Phil Kerpen of Americans for Prosperity used a similar technique in a Washington Times op-ed that argues against SCHIP reauthorization. Kerpen asserts the perfectly defensible claim that the 61-cent increase in tobacco excise taxes used to pay for the SCHIP expansion is regressive and so will hurt the poor in a measure designed to protect them. This is reasonable, as is Kerpen's concern that revenues from cigarette taxes are decreasing as people smoke less (Indeed, included in the SCHIP legislation is a measure to "study the magnitude of tobacco smuggling in the United States," surely a sign that tobacco taxes aren't packing the revenue punch they used to. More suspect in this area is Kerpen's claim that "the tobacco industry no longer markets to non-smokers.")

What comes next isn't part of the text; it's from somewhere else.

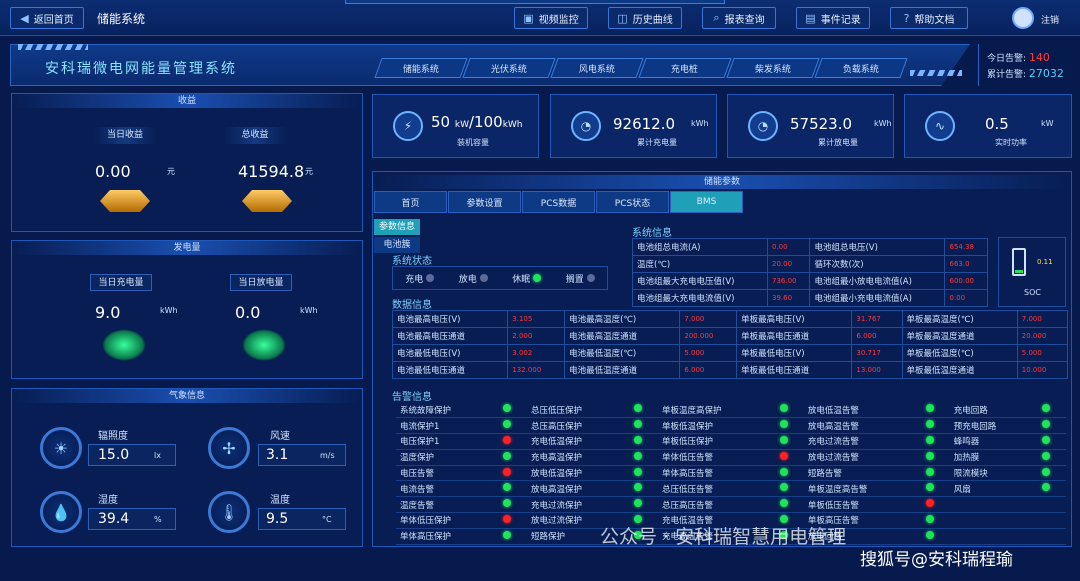 The height and width of the screenshot is (581, 1080). I want to click on alarm-label: 电压告警, so click(448, 474).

But then Kerpen goes astray. First, he suggests that increased tobacco taxes would lead the poor to subsidize the health care of the middle class. But between two thirds and three quarters of SCHIP enrollees are families with incomes at or below 150% of the federal poverty level (just over $30,000), by no means putting them firmly in the middle class. Further, though effective federal tobacco tax rates are highly regressive - the bottom income quintile pays an effective rate of 0.15% compared to the top quintile's 0.02% - the lowest quintile of households still contributes $51 to the middle quintile's $73 and the fourth quintile's $68: the tax may be regressive, but the "middle classes" are contributing more in absolute dollars. In any case, the growing backlash against tobacco in Congress has as much to do with the plausibility of a 61-cent tax increase as does the need to raise revenue to meet PAYGO rules.

More fundamentally, Kerpen claims that SCHIP

would be a big step toward universal government children's coverage which could, in combination with other program expansions, lead to a universal government-run health insurance system. Such a system would be rife with long waiting lines and substandard quality of care -- judging by international experience.

But, setting aside the bogeyman of universal healthcare, our experience in the U.S. shows that SCHIP has been quite effective at increasing quality of care for children. The findings of the Child Health Insurance Research Initiative of the Agency for Healthcare Research and Quality demonstrate that health outcomes improved with SCHIP enrollment with SCHIP enrollees "more satisfied with the health care their children received after SCHIP enrollment than before SCHIP." The Kaiser Commission on Medicaid and the Uninsured suggests that whereas 3% of privately insured and 4% of Medicaid- or other public program-insured children have a usual place of care, 32% of the uninsured lack one.

Yesterday's vote on SCHIP expansion surely was suffuse with politics - and emotion - after the impassioned back-and-forth between Congress and President Bush that occurred in the fall of 2007. But we might sacrifice quite a bit to politics, while still recognizing the benefits of the SCHIP bill. Indeed, spending on health care - which cannot leak from our borders like other spending - is good stimulus and prevents nasty cuts to state government spending. More simply, perhaps even more politically, the measure is a first step in reforming our health care system, preventing 4 million children from dropping into the ranks of the uninsured.

The primary interest of this Congress should be figuring out ways to strengthen the middle class and to provide more people access to it. This most certainly involves establishing building blocks, like children's health insurance and fair pay standards, that can help low-income Americans achieve a middle-class standard of living.